Dataset entries
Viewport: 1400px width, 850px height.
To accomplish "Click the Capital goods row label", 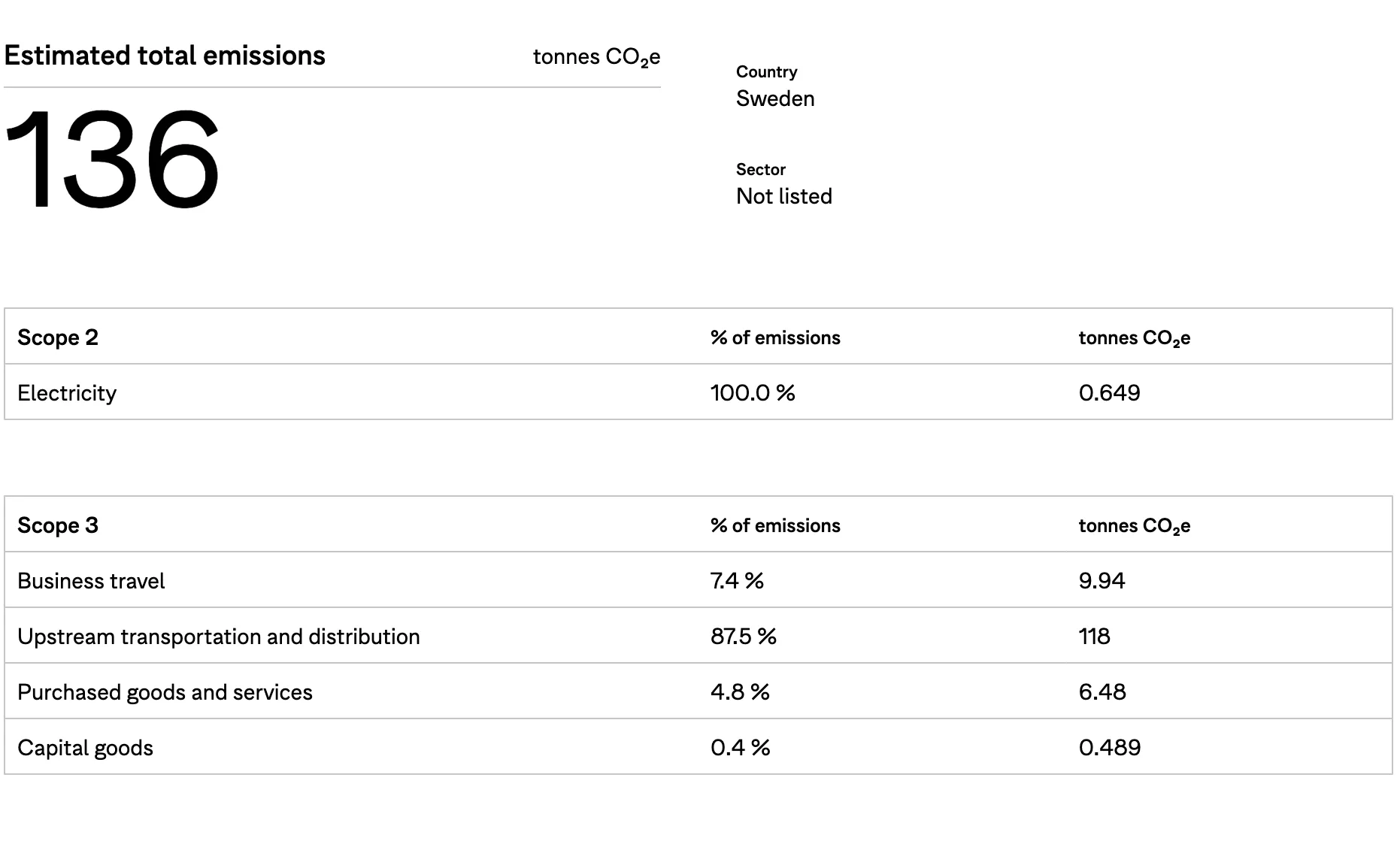I will pyautogui.click(x=85, y=748).
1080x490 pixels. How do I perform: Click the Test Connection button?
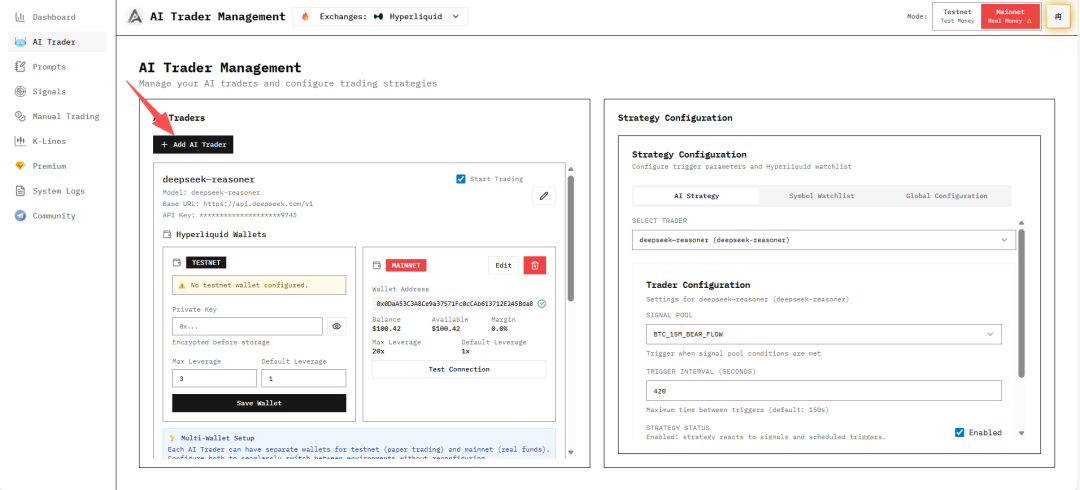tap(459, 369)
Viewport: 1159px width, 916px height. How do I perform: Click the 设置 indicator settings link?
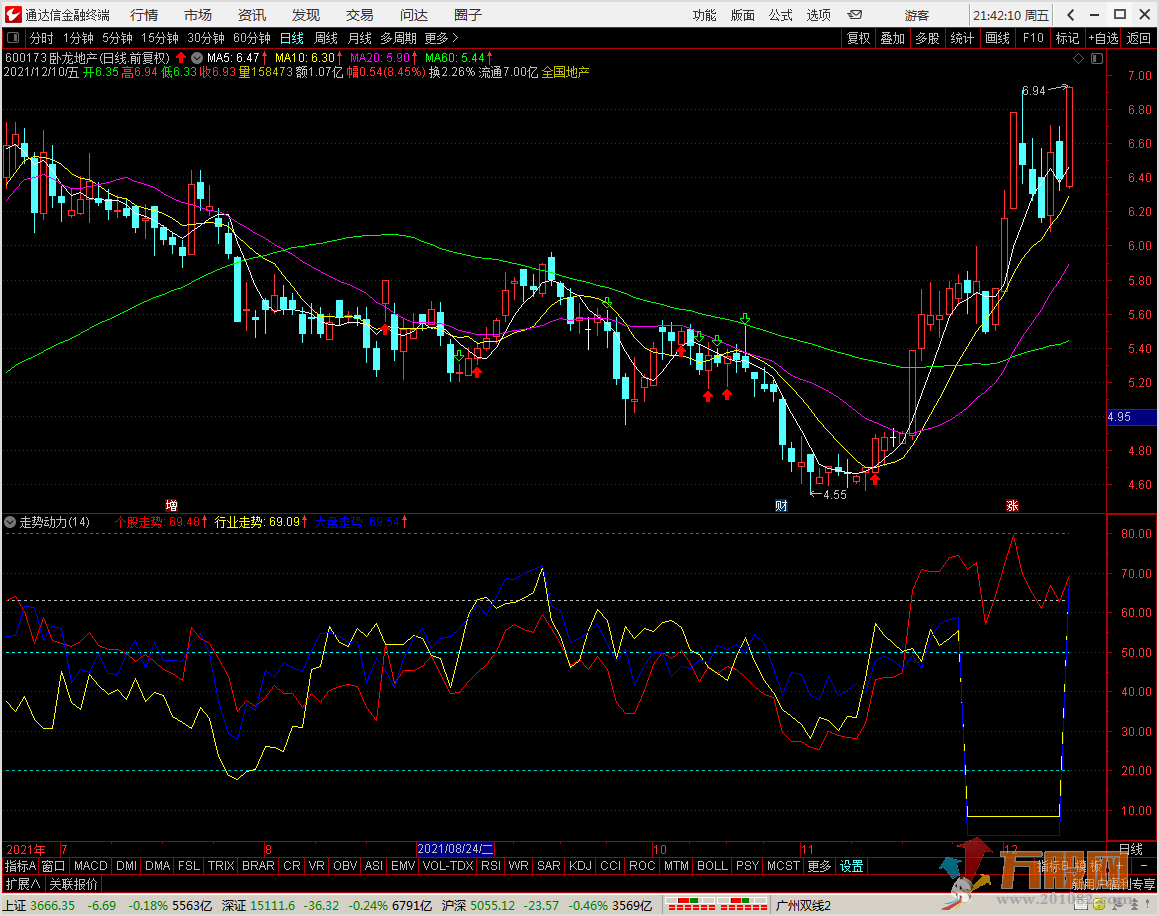[851, 866]
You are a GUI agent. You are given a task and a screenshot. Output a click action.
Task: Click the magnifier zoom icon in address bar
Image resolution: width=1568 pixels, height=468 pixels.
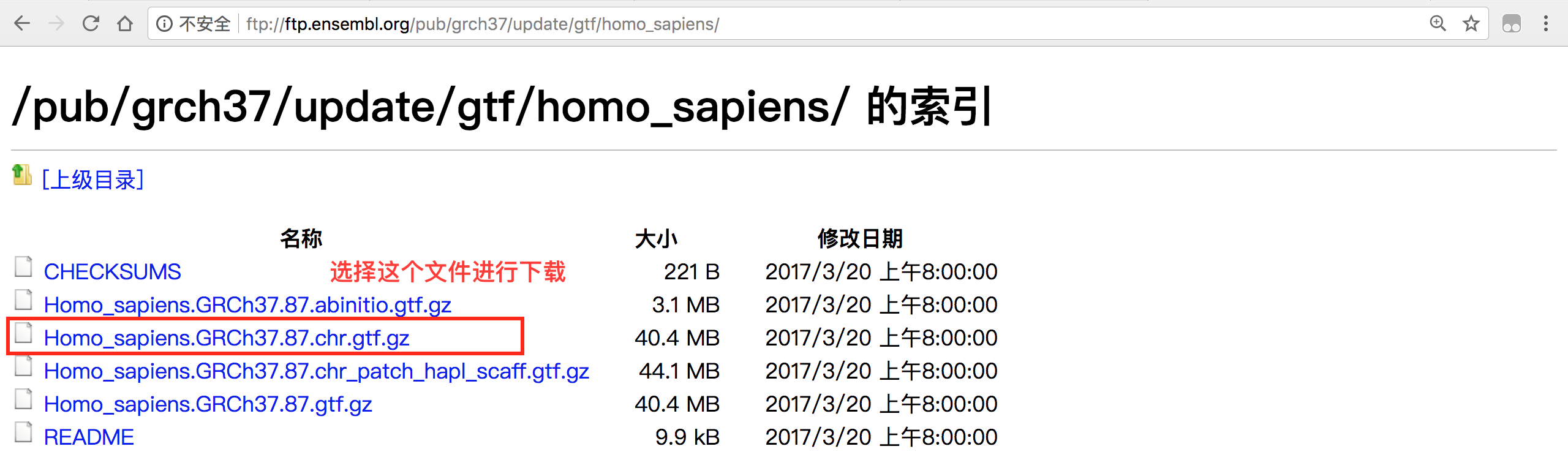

*WHAT YOU NEED TO DO*: What you need to copy is the run of lines from the one holding "Viewport: 1159px width, 916px" through the end of the data, exactly and only, both ends included, pictures omitted.

*OUTPUT FOR THIS TASK*:
Viewport: 1159px width, 916px height. How do I perform: Click the 设置 indicator settings link?
[851, 866]
You are a GUI agent. You are given a task and a screenshot. Output a click action.
Task: Click the magnifier zoom icon in address bar
Image resolution: width=1568 pixels, height=468 pixels.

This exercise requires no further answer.